A "first call" guitarist at Columbia Pictures, during the 1960s Kessel became one of the most in-demand session guitarists in America, and is considered a key member of the group of first-call session musicians now usually known as The Wrecking Crew. In this capacity he played on hundreds of famous pop recordings including albums and singles by Phil Spector, The Beach Boys, The Monkees and many others. He appeared in an acting part playing a jazz guitarist named "Barney" in one episode of the Perry Mason TV show. He also wrote and arranged the source music, including a jazz version of "Here Comes the Bride", provided by the jazz combo that figured in the story.

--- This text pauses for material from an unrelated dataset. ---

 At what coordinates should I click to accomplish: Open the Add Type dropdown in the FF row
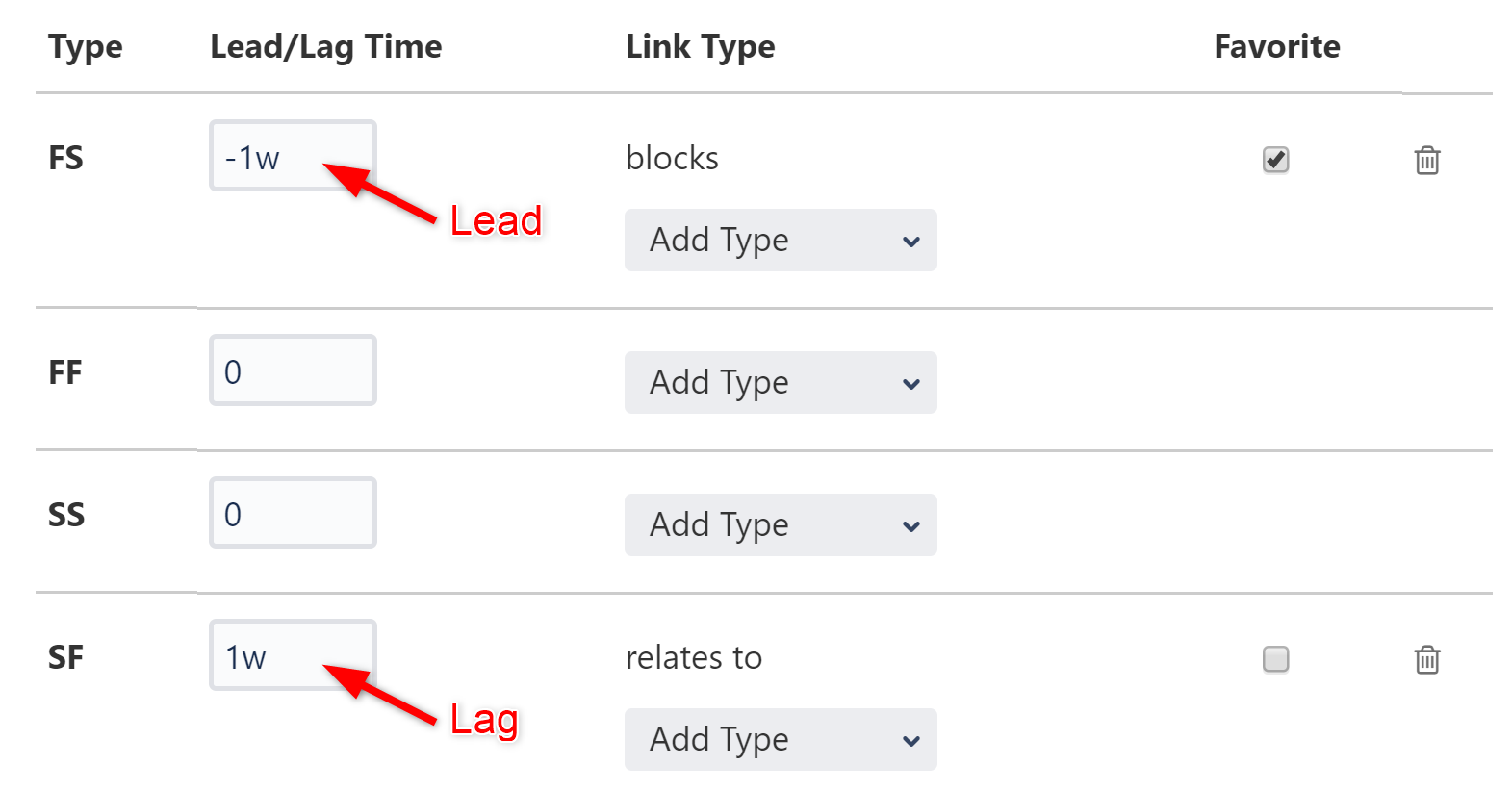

In 1961 The Gibson Guitar Corporation introduced The Barney Kessel model guitar onto the market and continued to make them until 1973.

One custom instrument Kessel played was essentially a 12-string guitar neck attached to a mandolin body (similar to Vox's mando guitar), which may have been played on the intro to The Beach Boys' "Wouldn't It Be Nice."

During the 1970s, Kessel presented his seminar 'The Effective Guitarist' in various locations around the world.

Kessel's sons David and Daniel also became session musicians, working with Phil Spector during the 1970s. He was married to B. J. Baker.

On Pete Townshend's 1983 album Scoop, Townshend paid homage to the guitarist with the instrumental song "To Barney Kessel".

Kessel released several solo albums even late into his life.

Kessel died of a brain tumor in San Diego, California. He had been in poor health after suffering a stroke in 1992.